Beyond the Lock: Why Fencing Tokens Are Essential – ██FR█████ █INTELL███████████

This content originally appeared on Level Up Coding – Medium and was authored by Konstantin Tarkus

A lock isn’t enough. Discover how fencing tokens prevent data corruption from stale locks and “zombie” processes.

Your payment processor just charged a customer twice. Your inventory system thinks you have 47 widgets when there are only 23. Both disasters happened despite using distributed locks. The culprit? Your process held a lock that had already expired, became a “zombie,” and corrupted data while believing it was still protected.

This isn’t a rare edge case. It’s a fundamental property of distributed systems that most developers don’t discover until production.

The Illusion of Safety

Distributed locks feel safe. You acquire a lock from Redis or your database, perform your critical work, and release it. The pattern is simple:

import { createLock } from "syncguard/redis";
import Redis from "ioredis";

const redis = new Redis();
const lock = createLock(redis);

// UNSAFE: No protection against stale locks
async function processPayment(orderId: string) {
  await lock(
    async () => {
      const order = await db.getOrder(orderId);
      await paymentGateway.charge(order.amount);
      await db.updateOrder(orderId, { status: "paid" });
    },
    { key: `payment:${orderId}`, ttlMs: 30000 },
  );
}

This code looks correct. You’re using a proper distributed lock with a 30-second timeout. But there’s a critical flaw that becomes visible only under production conditions.

The problem is subtle: you’re treating a distributed lock as a binary state (locked/unlocked), just like an in-process mutex. But a distributed lock isn’t a mutex. It’s a lease — a time-bound grant of exclusive access that can expire while you’re still using it.

When Locks Lie: The Zombie Process Problem

Here’s what actually happens in production:

Timeline:

T=0s: Process A acquires the lock with a 30-second TTL and starts processing a payment.

T=5s: Process A enters a stop-the-world garbage collection pause. In the JVM, these pauses can last for minutes in pathological cases. But even a 35-second pause is enough to break everything.

T=30s: The lock expires in Redis. From the lock service’s perspective, Process A has died.

T=31s: Process B successfully acquires the same lock and begins processing the payment.

T=33s: Process B charges the customer’s card and updates the database.

T=40s: Process A wakes up from its GC pause, completely unaware that 35 seconds have passed. From its perspective, only microseconds elapsed. It believes it still holds the lock.

T=41s: Process A charges the customer’s card again and overwrites Process B’s database update.

Result: The customer is charged twice. Data corruption. A production incident.

This isn’t a bug in your lock implementation. This isn’t a bug in Redis. This is how distributed systems work.
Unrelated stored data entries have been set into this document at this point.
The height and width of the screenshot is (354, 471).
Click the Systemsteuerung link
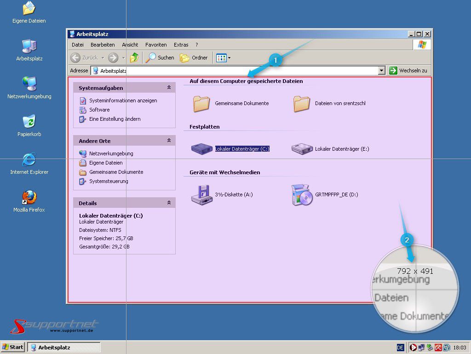(109, 181)
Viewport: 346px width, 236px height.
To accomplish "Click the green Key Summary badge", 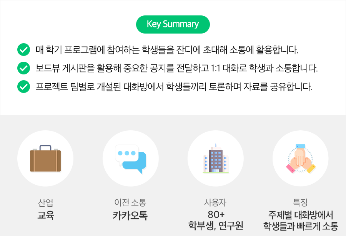I will [x=173, y=24].
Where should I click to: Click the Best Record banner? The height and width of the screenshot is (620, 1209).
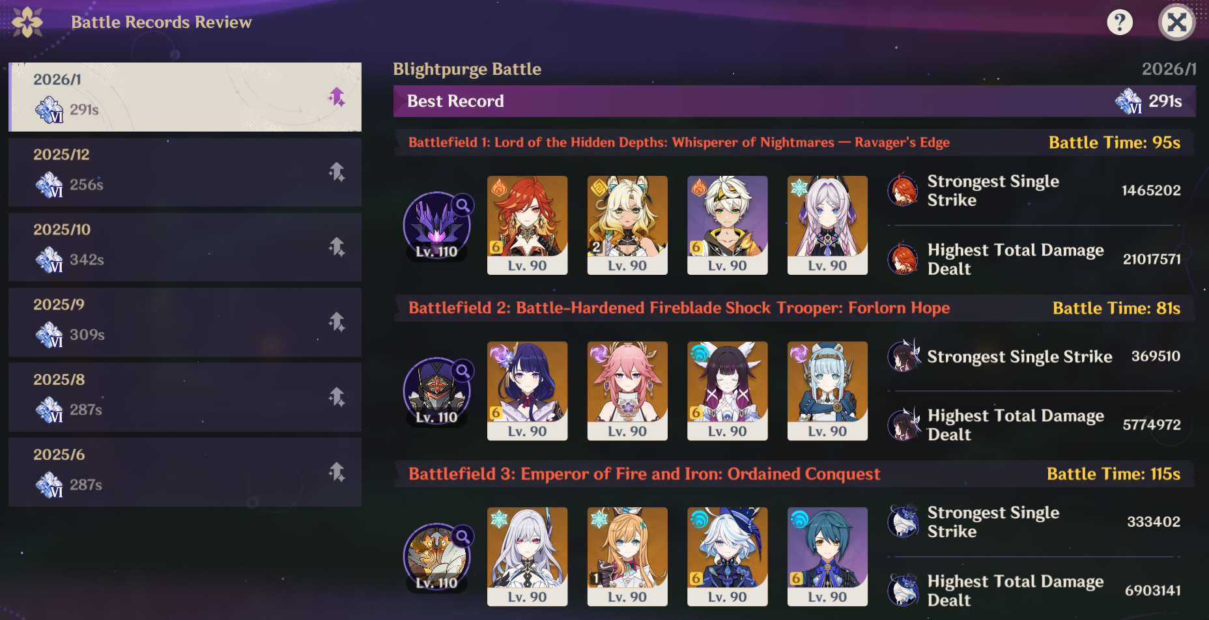(x=794, y=101)
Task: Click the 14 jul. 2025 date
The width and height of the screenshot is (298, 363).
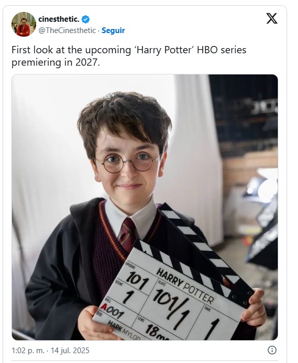Action: pos(70,350)
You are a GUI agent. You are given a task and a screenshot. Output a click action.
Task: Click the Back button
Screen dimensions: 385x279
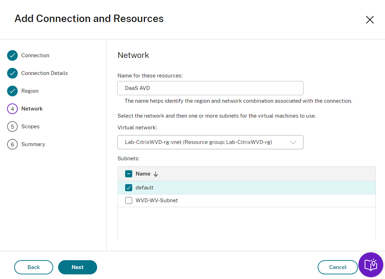click(x=34, y=267)
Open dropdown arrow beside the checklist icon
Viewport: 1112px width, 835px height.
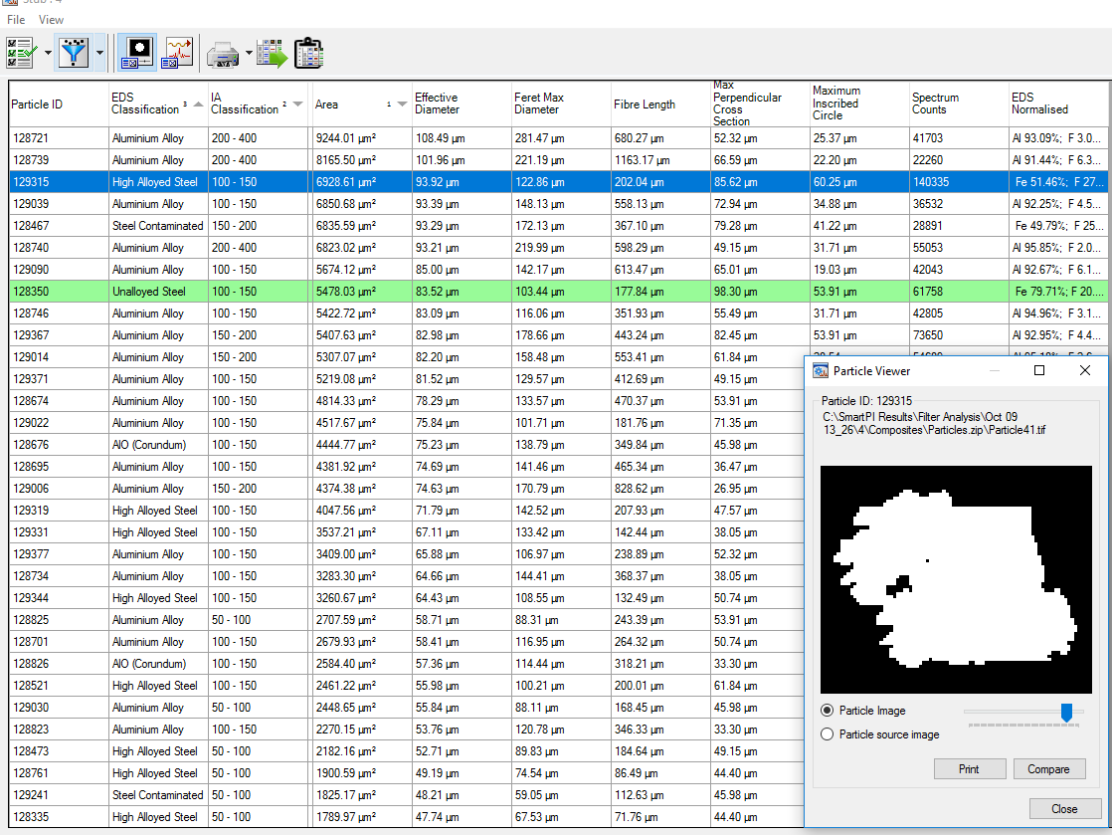tap(47, 54)
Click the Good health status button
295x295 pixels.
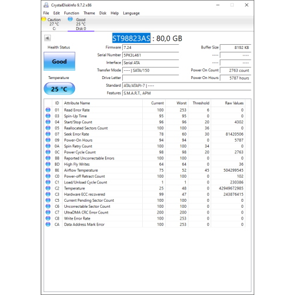(x=60, y=61)
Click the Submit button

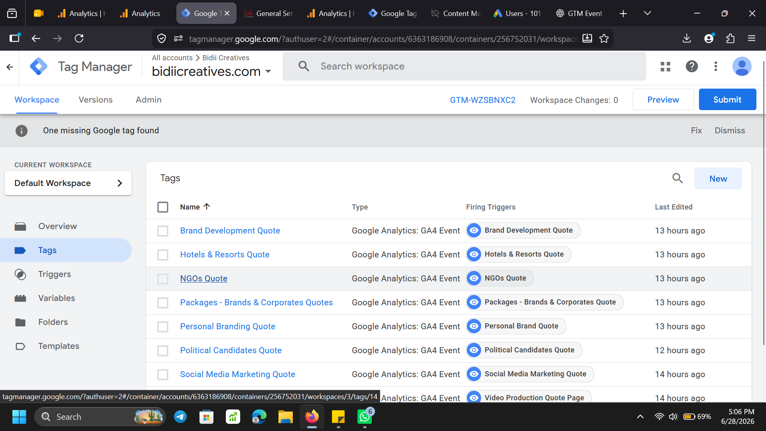[x=727, y=100]
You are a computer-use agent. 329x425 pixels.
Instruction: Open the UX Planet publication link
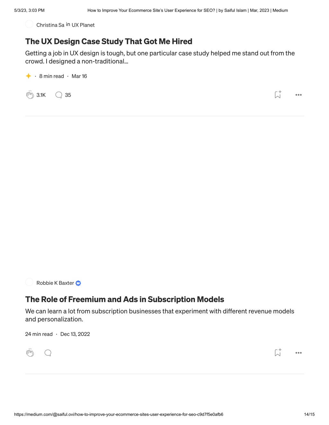[x=83, y=25]
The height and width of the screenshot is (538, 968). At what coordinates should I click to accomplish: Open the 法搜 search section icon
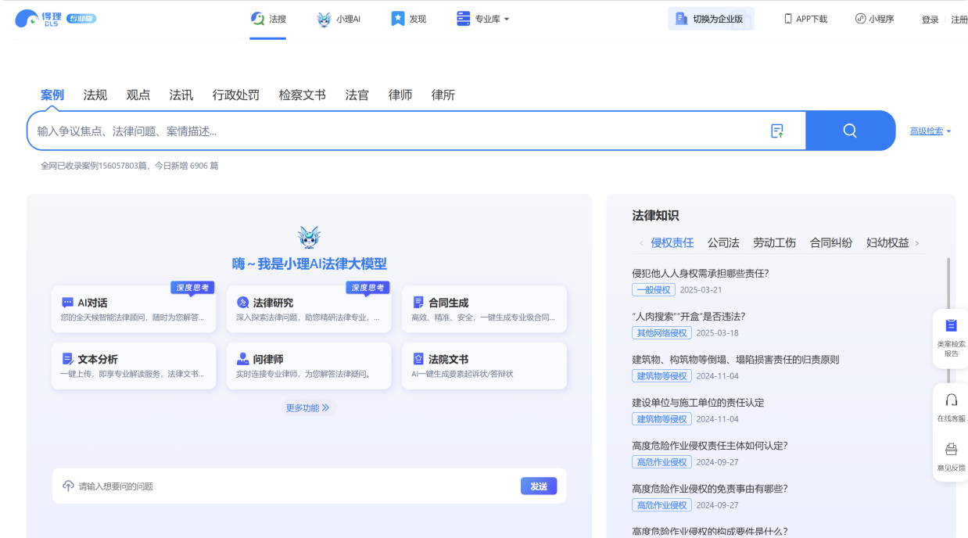coord(256,17)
A process can be paused at any moment by:

Garbage collection (stop-the-world pauses lasting seconds or even minutes)
OS process preemption (your process gets swapped out)
Virtual memory page faults (requires slow disk I/O)
Network delays (requests hang for seconds or minutes)

The fundamental issue: only two parties are involved — the client and the lock manager. The client thinks it holds the lock. The lock manager knows the lease expired. But there’s no one to stop the client from proceeding with stale authorization.

The Three-Party Protocol: Enter Fencing Tokens

The solution requires a mental model shift. We need a third party to validate whether operations should be accepted: the resource itself.

A fencing token is a monotonically increasing number issued by the lock service with every successful lock acquisition. Each time any process acquires the lock for a given resource, the token increases. Process A gets token 33. When the lock expires and Process B acquires it, Process B gets token 34.

The protocol works like this:

Client acquires lock and receives a token: { ok: true, lockId: "…", fence: "000000000000033" }
Client includes the token in every write: All operations to the protected resource must carry the fence token
Resource checks the token: Before executing any write, the resource compares the incoming token against the last token it saw
Resource rejects stale tokens: If incoming_token <= last_seen_token, reject the write
Resource accepts and updates: If incoming_token > last_seen_token, accept the write and store the new token

Now let’s replay the zombie process scenario with fencing tokens:

Timeline:

T=0s: Process A acquires the lock and receives token 33, then enters a GC pause.

T=31s: Lock expires. Process B acquires the lock and receives token 34.

T=33s: Process B charges the payment gateway (unfenced operation) and writes to the database with token 34. The database validates 34 > null, accepts the write, and stores 34 as the last-seen token.

T=40s: Process A wakes up from its GC pause. It charges the payment gateway again (creating a duplicate charge), then attempts to update the database with its stale token 33.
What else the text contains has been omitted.